Six months after playing with David Gilmour, David Bowie did a three-song set at the Keep A Child Alive benefit at New York's Hammerstein Ballroom. He played "Wild Is The Wind," "Fantastic Voyage" and "Changes" as a duet with Alicia Keys. He was backed by Mike Garson for "Wild Is The Wind," and Keys' backing band for the other two tracks, and walked offstage hand-in-hand with Keys. He hasn't performed on a stage in the seven years since this performance. 

David Bowie

Michael Loccisano/Getty Images for Tribeca Film Festival

April 30th, 2009

In May of 2006, Bowie announced that was going to curate the inaugural High Line festival in New York. "It will culminate in an enormous outdoor David Bowie concert," said a press release. "His first full show in New York City since the Reality Tour hit Madison Square Garden on December 15, 2003." A few months later, the bad news hit. "Due to ongoing work on a new project, David Bowie has announced that it will not be possible for him to perform," said a press release. That "new project" hasn't seen the light of day. Instead, Bowie retreated almost completely from the public view – popping up only occasionally at a public event. Here he is with his son Duncan Jones at the premiere of his movie Moon in April of 2009. 

David Bowie and Iman

Kambouris/Getty

June 7th, 2010

Bowie may have retreated into the shadows, but his wife Iman remains a highly visible fashion model. Here's the couple at the CDFA Fashion Awards at Lincoln Center in June of 2010. That same month, the New York Times actually got a quote out of Bowie in a long story about Iman. "I’m not thinking of touring," he said. “I’m comfortable.” The piece noted that Bowie paints and collects 20th-century British art. 

David Bowie and Jeff Beck

Busacca/Getty Images for Gibson

June 8th, 2010

In the first year after his heart attack, Bowie was regularly spotted at concerts around New York City. It's a much more rare event these days. The day after the 2010 CFDA Fashion Awards, however, he did pop into the Iridium in Times Square to see Jeff Beck perform a tribute to Les Paul. The show featured Imelda May, Brian Setzer and Gary U.S. Bonds, but Bowie never made it onto the stage.
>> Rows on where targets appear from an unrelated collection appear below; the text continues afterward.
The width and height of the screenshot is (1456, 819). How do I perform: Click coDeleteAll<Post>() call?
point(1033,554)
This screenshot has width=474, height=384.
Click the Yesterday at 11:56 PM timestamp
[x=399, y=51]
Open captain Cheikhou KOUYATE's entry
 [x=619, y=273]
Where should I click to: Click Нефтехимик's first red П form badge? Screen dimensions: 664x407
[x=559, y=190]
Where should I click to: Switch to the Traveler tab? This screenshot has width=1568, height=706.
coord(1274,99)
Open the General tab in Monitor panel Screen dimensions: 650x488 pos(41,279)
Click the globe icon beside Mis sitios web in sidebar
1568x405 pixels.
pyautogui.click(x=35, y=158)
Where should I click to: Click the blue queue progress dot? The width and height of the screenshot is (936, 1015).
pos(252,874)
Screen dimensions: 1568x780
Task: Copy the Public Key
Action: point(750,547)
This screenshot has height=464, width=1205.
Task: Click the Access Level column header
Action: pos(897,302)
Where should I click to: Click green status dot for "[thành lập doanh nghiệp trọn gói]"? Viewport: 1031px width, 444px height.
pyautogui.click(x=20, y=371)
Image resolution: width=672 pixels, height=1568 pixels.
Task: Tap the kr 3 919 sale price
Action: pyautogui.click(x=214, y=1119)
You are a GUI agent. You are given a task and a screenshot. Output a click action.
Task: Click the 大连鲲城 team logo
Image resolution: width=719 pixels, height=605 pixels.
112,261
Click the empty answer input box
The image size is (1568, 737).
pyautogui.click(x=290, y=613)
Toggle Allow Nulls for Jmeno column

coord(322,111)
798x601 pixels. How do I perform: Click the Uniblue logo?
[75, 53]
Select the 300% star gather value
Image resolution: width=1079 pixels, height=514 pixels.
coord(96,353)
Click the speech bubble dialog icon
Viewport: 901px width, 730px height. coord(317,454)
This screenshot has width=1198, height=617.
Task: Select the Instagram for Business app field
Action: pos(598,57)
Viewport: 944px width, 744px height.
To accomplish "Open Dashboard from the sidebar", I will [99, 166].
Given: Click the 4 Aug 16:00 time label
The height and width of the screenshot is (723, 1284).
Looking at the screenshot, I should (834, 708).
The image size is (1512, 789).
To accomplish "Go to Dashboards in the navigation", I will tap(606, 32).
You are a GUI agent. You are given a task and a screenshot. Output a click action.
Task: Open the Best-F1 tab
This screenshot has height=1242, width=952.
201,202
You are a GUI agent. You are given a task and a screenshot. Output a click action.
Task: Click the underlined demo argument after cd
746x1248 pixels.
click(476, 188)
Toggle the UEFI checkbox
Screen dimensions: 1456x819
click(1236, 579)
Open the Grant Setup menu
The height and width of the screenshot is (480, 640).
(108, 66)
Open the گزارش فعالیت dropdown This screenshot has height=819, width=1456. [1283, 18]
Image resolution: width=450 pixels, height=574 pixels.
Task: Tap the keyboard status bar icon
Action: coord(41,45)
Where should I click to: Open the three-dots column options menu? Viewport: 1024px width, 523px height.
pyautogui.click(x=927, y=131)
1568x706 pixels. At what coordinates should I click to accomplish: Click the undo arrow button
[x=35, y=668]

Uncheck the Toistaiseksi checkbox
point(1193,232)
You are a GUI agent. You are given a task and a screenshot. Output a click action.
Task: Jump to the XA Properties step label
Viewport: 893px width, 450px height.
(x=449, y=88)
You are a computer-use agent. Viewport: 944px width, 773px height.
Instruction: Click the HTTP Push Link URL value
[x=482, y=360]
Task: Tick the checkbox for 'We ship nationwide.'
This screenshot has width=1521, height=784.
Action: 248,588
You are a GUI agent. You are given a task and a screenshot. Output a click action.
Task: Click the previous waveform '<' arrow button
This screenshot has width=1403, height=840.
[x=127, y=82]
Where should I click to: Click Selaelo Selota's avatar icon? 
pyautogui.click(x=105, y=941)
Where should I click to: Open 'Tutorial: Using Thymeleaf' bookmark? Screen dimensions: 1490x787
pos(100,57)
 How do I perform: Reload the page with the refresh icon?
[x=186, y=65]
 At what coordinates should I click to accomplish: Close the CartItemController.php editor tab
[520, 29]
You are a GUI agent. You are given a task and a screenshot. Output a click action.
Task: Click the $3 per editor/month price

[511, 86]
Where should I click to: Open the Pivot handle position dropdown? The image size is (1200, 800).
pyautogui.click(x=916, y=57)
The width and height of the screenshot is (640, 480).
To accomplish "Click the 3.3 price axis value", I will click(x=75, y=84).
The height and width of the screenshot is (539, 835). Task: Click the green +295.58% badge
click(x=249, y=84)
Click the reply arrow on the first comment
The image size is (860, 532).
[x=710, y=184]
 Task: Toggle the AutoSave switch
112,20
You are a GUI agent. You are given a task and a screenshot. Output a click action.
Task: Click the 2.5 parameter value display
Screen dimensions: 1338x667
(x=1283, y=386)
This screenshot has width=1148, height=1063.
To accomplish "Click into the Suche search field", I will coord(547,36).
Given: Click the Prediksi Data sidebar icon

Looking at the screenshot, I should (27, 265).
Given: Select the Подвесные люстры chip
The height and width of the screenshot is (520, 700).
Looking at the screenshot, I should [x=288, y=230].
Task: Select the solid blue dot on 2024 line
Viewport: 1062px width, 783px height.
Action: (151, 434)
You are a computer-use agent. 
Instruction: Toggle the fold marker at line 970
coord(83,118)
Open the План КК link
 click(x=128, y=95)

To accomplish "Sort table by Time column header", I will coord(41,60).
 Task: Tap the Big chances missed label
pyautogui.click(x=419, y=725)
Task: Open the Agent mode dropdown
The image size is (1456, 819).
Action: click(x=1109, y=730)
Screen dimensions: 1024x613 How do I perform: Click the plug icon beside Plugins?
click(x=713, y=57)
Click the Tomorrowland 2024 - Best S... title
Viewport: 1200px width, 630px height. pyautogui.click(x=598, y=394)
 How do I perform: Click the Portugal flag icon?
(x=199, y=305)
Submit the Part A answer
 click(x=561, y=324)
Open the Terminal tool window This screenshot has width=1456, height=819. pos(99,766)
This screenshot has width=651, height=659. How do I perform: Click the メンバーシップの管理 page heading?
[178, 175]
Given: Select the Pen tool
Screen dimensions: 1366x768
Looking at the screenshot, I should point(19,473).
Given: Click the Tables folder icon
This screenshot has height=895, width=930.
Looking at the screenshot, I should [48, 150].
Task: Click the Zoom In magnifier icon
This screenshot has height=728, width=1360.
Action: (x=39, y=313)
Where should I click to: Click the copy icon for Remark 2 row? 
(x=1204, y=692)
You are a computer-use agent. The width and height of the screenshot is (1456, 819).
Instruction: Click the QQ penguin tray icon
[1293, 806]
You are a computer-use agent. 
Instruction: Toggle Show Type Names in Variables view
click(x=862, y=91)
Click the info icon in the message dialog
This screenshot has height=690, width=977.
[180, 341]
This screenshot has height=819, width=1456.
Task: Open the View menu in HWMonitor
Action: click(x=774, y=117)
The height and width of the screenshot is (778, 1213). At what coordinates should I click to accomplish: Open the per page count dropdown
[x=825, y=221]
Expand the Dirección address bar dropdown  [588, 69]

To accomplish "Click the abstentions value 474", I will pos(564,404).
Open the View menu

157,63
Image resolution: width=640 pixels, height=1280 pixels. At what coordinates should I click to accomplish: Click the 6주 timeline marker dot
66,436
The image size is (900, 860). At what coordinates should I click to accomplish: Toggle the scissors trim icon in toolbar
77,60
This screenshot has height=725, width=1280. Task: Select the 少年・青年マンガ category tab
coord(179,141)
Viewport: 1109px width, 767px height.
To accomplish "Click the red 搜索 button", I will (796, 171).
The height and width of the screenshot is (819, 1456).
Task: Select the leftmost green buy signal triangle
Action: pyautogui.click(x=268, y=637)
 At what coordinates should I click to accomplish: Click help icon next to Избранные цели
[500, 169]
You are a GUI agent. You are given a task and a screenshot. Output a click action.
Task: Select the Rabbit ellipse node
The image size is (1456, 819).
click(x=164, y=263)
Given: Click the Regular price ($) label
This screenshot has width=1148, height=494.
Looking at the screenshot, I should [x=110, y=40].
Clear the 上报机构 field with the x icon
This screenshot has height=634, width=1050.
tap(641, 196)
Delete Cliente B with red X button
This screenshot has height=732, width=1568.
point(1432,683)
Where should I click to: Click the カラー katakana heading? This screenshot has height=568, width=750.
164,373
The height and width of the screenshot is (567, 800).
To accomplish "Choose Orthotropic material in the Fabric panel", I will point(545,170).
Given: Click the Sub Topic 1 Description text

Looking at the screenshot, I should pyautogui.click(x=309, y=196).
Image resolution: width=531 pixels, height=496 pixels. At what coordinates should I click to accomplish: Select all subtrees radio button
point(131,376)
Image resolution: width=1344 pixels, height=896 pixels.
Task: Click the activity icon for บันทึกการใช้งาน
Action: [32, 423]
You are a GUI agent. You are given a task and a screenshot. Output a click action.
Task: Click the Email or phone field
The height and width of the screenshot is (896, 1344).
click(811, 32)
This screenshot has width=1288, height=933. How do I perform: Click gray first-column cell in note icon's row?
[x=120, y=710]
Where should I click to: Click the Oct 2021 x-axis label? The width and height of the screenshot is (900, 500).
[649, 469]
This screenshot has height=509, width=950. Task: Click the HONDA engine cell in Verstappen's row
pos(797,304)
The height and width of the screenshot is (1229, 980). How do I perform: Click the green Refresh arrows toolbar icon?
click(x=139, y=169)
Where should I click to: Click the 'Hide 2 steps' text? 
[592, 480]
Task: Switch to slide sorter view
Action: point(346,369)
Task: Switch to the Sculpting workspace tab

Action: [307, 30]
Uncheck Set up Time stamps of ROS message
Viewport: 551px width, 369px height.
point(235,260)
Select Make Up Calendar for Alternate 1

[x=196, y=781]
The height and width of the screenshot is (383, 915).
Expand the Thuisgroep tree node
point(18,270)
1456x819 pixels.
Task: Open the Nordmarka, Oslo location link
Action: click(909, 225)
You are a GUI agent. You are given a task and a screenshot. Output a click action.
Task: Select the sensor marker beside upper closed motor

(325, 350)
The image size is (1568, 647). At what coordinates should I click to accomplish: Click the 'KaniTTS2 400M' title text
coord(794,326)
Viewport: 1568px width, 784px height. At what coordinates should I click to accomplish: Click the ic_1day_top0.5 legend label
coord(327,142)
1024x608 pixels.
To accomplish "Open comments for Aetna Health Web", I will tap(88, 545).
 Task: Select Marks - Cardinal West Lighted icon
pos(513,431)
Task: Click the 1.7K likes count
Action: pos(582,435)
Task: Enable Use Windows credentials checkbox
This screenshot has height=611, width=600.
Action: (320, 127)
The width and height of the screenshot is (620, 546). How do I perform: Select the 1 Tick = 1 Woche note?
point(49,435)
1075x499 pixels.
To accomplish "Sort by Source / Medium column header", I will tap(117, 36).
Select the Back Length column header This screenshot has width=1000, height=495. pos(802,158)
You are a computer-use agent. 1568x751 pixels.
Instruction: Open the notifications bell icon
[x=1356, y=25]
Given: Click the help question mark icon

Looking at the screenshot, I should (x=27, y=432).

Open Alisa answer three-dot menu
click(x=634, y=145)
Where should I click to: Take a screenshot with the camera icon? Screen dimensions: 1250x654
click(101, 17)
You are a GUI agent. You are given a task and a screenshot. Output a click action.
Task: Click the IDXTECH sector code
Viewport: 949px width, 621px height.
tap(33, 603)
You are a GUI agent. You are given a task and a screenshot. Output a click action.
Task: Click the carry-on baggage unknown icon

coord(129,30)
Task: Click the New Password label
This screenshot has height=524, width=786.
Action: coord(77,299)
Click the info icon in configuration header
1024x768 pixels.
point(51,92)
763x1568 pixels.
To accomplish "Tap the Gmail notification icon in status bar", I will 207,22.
He sat at a table with Beck's manager Harvey Goldsmith and seemed to have a great time, though. 

David Bowie Spiderman

Peterson/BuzzFoto/FilmMagic

June 19th, 2011

Bowie had the misfortune of seeing Broadway's Spiderman: Turn Off the Dark about two months after its first preview. It was a long way from being done at that point and critics lambasted it in reviews about a month later, which led to a complete overhaul of the show. The version Bowie saw still had the Geek Chorus and a huge role for Arachne. If Bowie had a Twitter account or a blog, we might have heard his thoughts on the musical. Instead, we're forced to rely on the expression he had on his face when photographers caught him leaving the show. It doesn't look like he enjoyed it very much. 

David Bowie an Rihanna

Walker/Getty Images for DKMS

April 28th, 2011

This past April, Bowie and Iman attended a leukemia fundraiser at Cipriani in downtown New York City. Rihanna was there too, and this great shot was taken of Bowie meeting the pop singer. Rihanna's debut album came out over a year after Bowie's heart attack, so they probably hadn't been at many events together before. This may have been their first actual meeting. Hopefully after shaking his hand, she said to him, "When are you putting out a new album? What is going on? Everybody really misses you." 

david bowie 2013

Jimmy King

January 8th, 2013

The press release entitled "Where is David Bowie" came out at the incredibly inconvenient time of 2:02 AM. Kudos to the Bowie came for keeping a tight lid on this. There ere some small rumors he was gearing up for a return over the past few months, but nothing close to solid information. Then, without warning, there's a new single, a video and a date for a new album. The first single, "Where Are We Now?," is produced by Bowie's longtime collaborator Tony Visconti and features Tony Levin on bass. Now the big question: is he going to tour? Might he even appear at Coachella? We have absolutely no idea.